## start Extract provided

On Tue, 5 Dec 2006, Joe Advisor wrote:
> I apologize for not wrapping my lines, I did not realize
> that Yahoo mail does not autowrap.
>
> So about the problem I am trying to solve. Honestly,
> I am actually not rewriting all that fast, but it's still
> filling up a filesystem. I am writing to maybe 4
> files or so, each file is about 100 Kb to 400 Kb, and
> I rewrite those about once every two seconds. The
> partition that these files are on is about 250 MB.
> I have another partition which is about 10 GB, and
> on that partition, there are maybe 100 files that
> I rewrite, once again, at about two second intervals.
Just to be sure, are you sure you are closing all your file
descriptors? Check with fstat.
I checked the behaviour of a -current system. There were some softdep
fixes after 4.0. To be sure I also checked a 4.0-stable system.

## end Extract provided
## start Listing

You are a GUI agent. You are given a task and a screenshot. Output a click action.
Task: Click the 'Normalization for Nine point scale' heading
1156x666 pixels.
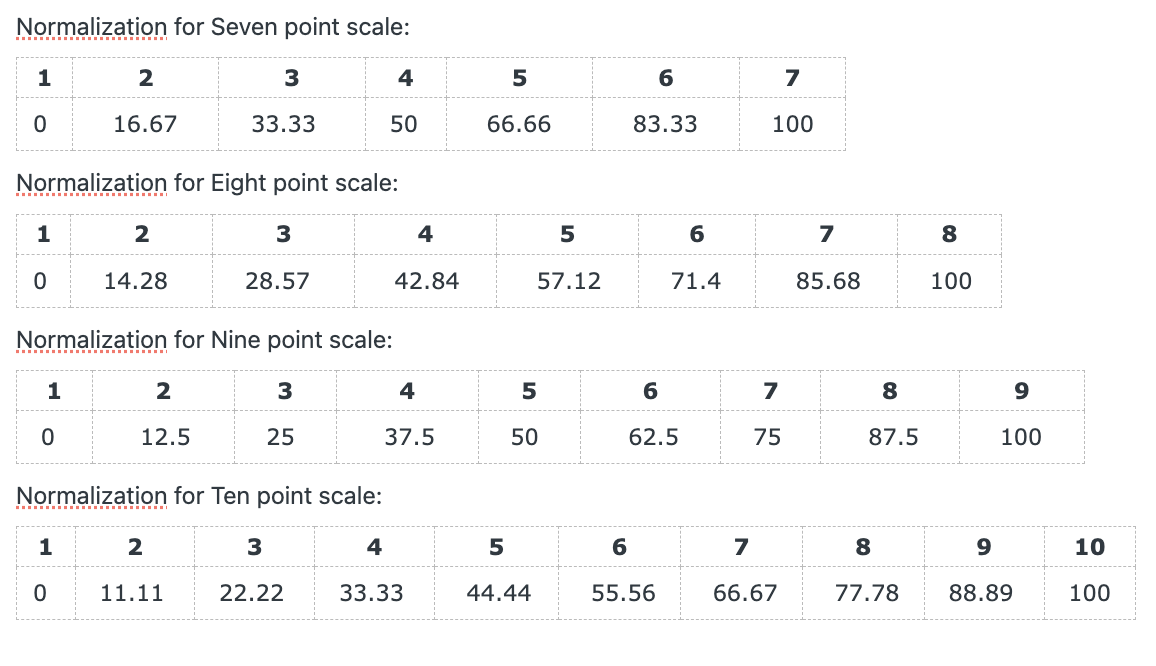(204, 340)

## end Listing
## start Listing

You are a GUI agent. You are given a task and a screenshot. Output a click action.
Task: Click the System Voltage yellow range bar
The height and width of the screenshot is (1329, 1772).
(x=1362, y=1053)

## end Listing

Goal: Rewrite the part of the mail message that starts at "On Tue, 5 Dec" and stops after "about 250 MB.", putting "disk" in place of "filesystem".

Problem solution:
On Tue, 5 Dec 2006, Joe Advisor wrote:
> I apologize for not wrapping my lines, I did not realize
> that Yahoo mail does not autowrap.
>
> So about the problem I am trying to solve. Honestly,
> I am actually not rewriting all that fast, but it's still
> filling up a disk. I am writing to maybe 4
> files or so, each file is about 100 Kb to 400 Kb, and
> I rewrite those about once every two seconds. The
> partition that these files are on is about 250 MB.